In [None]:
# Installing the required dependencies
!pip install datasets
!pip install nltk
!pip install bs4
!pip install gensim

In [None]:
# Loading in the required libraries
from datasets import load_dataset
import nltk
nltk.download('stopwords')
from nltk.corpus import stopwords
import tqdm as tqdm
from bs4 import BeautifulSoup
from gensim.utils import simple_preprocess
from gensim.models.word2vec import Word2Vec
import numpy as np
from sklearn.model_selection import train_test_split
from sklearn.naive_bayes import GaussianNB
from sklearn.linear_model import LogisticRegression
from sklearn.linear_model import SGDClassifier
from sklearn.ensemble import RandomForestClassifier
from sklearn.metrics import f1_score
import statistics

In [None]:
# Importing the IMDb dataset from Hugging Face and creating the training and development splits
imdb_dataset = load_dataset("imdb")
imdb_train_full = imdb_dataset["train"]
imdb_train_dev = imdb_train_full.train_test_split(test_size = 0.2, stratify_by_column = "label", seed = 123)
imdb_train_text = imdb_train_dev["train"]["text"]
imdb_train_y = np.array(imdb_train_dev["train"]["label"])
imdb_dev_text = imdb_train_dev["test"]["text"]
imdb_dev_y = np.array(imdb_train_dev["test"]["label"])

In [None]:
# Preprocessing our training data (pre-split)
stopwords_list = stopwords.words("english")
processed_reviews_train = []
for review in tqdm.tqdm(imdb_train_full["text"]):
  raw = BeautifulSoup(review)
  html_remove = raw.get_text()
  temp = simple_preprocess(html_remove)
  temp_update = [x for x in temp if x not in stopwords_list]
  processed_reviews_train.append(temp_update)

# Preprocessing our training data (post-split)
stopwords_list = stopwords.words("english")
processed_reviews_train_post = []
for review in tqdm.tqdm(imdb_train_text):
  raw = BeautifulSoup(review)
  html_remove = raw.get_text()
  temp = simple_preprocess(html_remove)
  temp_update = [x for x in temp if x not in stopwords_list]
  processed_reviews_train_post.append(temp_update)

# Preprocessing our development data
processed_reviews_dev = []
for review in tqdm.tqdm(imdb_dev_text):
  raw = BeautifulSoup(review)
  html_remove = raw.get_text()
  temp = simple_preprocess(html_remove)
  temp_update = [x for x in temp if x not in stopwords_list]
  processed_reviews_dev.append(temp_update)

# Defining the hyperparameter configurations
vec_size = [100, 300, 600]
window_size = [3, 7, 12, 15]
model_architecture = [0, 1]
subsample = [1e-1, 1e-2, 1e-3, 1e-4, 1e-5]
num_models = len(vec_size)*len(window_size)*len(model_architecture)*len(subsample)
models = np.zeros(shape=(num_models, 6))

# word2vec hyperparameter tuning
iteration = 0
for v in vec_size:
  for w in window_size:
    for m in model_architecture:
      for s in subsample:
        # Creating the document level representation using word2vec for each review in the train and development splits
        w2v_model = Word2Vec(sentences = processed_reviews_train, size = v, window = w, sg = m, sample = s, seed = 123)

---------------

§ **Objective**:
Revise the IMDb notebook code starting with "# Preprocessing our training data (post-split)" and going on through "processed_reviews_train_post.append(temp_update)", so that "train_tokens_post" stands wherever "processed_reviews_train_post" appears.

§ **Data extract**:
---------------

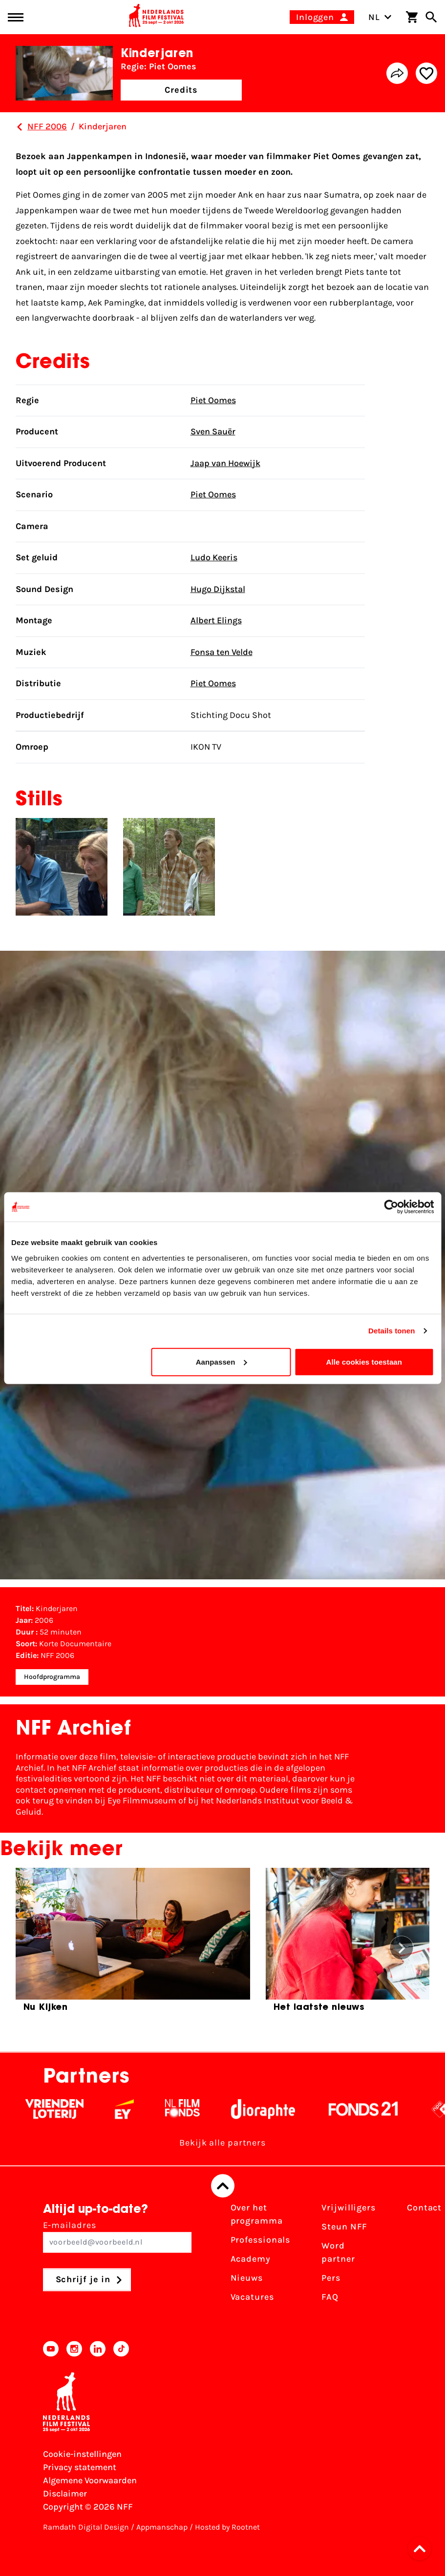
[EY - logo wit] (137, 2109)
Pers (330, 2278)
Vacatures (252, 2297)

---------------

§ **Written answer**:
# Preprocessing our training data (post-split)
stopwords_list = stopwords.words("english")
train_tokens_post = []
for review in tqdm.tqdm(imdb_train_text):
  raw = BeautifulSoup(review)
  html_remove = raw.get_text()
  temp = simple_preprocess(html_remove)
  temp_update = [x for x in temp if x not in stopwords_list]
  train_tokens_post.append(temp_update)